JM e TH: As especulações neste sentido sempre saem oficialmente do governo. Nós pensamos e manifestamos que um acordo final para superação do conflito em prol de alcançar a paz com justiça social não depende de datas fatais, e sim que a disposição generosa do governo e seu compromisso abram as possibilidades e ofereçam garantias mínimas que ajudem a concretizar o acordo de transição concreta, já que as concepções mesquinhas permitem avançar pouco. Seria prematuro pensar que este ano haja assinatura de um acordo quando a comissão histórica para esclarecimento do conflito interno se conforma neste mês de agosto com um prazo de quatro meses para apresentar um relatório final à mesa de conversações. Sem dúvidas, esta comissão fortalecerá o debate e as discussões nas conversações trazendo o acúmulo desde 1930 até hoje, o que indica que há que levar o processo sem pressa e sem pausa.

OM: Se concluído, enfim, um acordo final, quais seriam os principais desafios para a fase de pós-conflito que o país passaria a viver?
JM e TH: O processo de conflito social e armado completa 65 anos e começamos a visualizar o que se chama de pós-conflito, definido como a fase que vêm depois dos acordos de paz e que supõe a recomposição da sociedade.

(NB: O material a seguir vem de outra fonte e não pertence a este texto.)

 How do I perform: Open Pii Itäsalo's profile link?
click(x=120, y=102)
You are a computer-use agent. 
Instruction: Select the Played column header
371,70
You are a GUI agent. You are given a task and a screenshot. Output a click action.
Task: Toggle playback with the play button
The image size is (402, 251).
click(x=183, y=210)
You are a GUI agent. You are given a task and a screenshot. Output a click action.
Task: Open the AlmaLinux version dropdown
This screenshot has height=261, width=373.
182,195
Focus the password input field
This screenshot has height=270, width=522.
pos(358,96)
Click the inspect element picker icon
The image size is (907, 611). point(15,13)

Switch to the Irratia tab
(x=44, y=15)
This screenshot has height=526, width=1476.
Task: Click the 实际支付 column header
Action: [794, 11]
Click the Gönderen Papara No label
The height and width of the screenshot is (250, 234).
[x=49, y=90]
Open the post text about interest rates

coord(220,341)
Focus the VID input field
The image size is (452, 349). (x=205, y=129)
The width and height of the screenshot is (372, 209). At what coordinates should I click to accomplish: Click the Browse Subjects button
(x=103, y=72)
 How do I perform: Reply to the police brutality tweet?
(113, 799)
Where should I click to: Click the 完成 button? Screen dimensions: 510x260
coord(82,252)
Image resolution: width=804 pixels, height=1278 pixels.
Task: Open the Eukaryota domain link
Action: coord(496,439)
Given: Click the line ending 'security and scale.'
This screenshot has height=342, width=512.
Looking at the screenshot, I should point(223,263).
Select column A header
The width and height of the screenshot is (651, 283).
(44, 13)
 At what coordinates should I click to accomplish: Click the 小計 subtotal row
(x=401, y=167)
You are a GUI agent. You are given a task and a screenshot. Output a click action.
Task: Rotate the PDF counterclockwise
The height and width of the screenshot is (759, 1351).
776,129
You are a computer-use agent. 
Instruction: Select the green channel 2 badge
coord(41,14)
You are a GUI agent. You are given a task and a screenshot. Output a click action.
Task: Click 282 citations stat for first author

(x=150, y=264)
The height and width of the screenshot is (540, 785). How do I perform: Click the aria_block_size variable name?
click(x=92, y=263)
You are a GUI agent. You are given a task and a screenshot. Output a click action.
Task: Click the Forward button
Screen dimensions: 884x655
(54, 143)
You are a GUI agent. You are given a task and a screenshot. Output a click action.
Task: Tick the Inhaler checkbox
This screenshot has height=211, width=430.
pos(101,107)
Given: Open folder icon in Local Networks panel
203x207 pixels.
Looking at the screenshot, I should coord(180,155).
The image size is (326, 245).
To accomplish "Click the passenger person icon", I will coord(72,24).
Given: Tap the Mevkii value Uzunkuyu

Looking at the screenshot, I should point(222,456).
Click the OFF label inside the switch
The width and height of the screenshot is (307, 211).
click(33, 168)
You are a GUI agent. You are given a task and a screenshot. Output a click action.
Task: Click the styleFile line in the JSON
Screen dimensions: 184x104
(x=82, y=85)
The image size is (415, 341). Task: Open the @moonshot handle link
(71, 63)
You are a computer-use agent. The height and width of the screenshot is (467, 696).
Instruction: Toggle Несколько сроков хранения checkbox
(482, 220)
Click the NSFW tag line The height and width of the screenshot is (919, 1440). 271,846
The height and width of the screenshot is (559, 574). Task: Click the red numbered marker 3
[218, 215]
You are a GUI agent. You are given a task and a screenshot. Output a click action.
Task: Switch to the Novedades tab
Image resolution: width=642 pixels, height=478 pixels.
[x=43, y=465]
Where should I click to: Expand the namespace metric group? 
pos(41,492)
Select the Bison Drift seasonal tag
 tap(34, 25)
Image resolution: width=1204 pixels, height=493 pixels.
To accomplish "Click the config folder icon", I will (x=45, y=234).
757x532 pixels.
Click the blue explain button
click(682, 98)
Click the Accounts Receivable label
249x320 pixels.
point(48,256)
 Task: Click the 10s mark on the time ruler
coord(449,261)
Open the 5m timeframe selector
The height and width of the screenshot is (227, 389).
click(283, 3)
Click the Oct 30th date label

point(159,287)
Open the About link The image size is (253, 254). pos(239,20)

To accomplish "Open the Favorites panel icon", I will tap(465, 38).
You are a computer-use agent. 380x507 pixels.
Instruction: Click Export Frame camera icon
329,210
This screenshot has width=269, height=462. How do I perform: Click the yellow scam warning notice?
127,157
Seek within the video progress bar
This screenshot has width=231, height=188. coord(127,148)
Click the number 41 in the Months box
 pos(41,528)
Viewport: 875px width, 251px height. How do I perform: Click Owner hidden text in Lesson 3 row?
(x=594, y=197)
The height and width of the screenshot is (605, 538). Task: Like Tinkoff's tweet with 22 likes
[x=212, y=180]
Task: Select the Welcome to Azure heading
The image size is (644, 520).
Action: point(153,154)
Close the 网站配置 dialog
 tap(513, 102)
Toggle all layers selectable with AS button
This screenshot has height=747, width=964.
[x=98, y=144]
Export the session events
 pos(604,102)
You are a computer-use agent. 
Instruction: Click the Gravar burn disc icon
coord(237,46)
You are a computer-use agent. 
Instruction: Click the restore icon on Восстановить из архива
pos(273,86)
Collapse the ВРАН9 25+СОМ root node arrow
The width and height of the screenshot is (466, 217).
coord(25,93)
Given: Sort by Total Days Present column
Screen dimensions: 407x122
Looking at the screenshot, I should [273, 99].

Isso inclui aspectos como a verificação do pactuado, as garantias de segurança e não repetição, a desmobilização, a reinserção, solução a populações deslocadas, o fundo de capitais para cumprir o pactuado, as formas de participação política de todos os movimentos e partidos de oposição, como se vai dar o processo social de perdão e reconciliação, entre outros.

OM: Quais seriam os passos e estratégias do movimento insurgente para ingressar na vida civil?
JM e TH: Os passos se darão de acordo com o desenvolvimento e o cumprimento dos acordos gerais para finalização do conflito e construção de uma paz duradoura e estável, contidos na agenda geral pactuada entre o governo nacional e as FARC. 
                                                                
Tomás Hojeda (foto) é responsável pela área de comunicação da delegação de paz da guerrilha

O desafio é consolidar, fortalecer, criar um amplo movimento de massas capaz de colocar-se à frente para servir de guardião e garantir que este processo não seja abortado, que este novo movimento político tenha a capacidade, através de uma Assembleia Nacional Constituinte, de desmontar a concepção e teoria da segurança nacional - do inimigo interno- e o paramilitarismo. No econômico, com o desmonte do neoliberalismo poderíamos chegar a um ponto em que a justiça social seja o elemento central.

A luta é social, política, ideológica e organizativa para o fortalecimento e criação de uma força tal que nos permita seguir desenvolvendo nosso plano estratégico. Queremos a tomada do poder político já por outros meios porque há que deixar claro que a este propósito não estamos renunciando.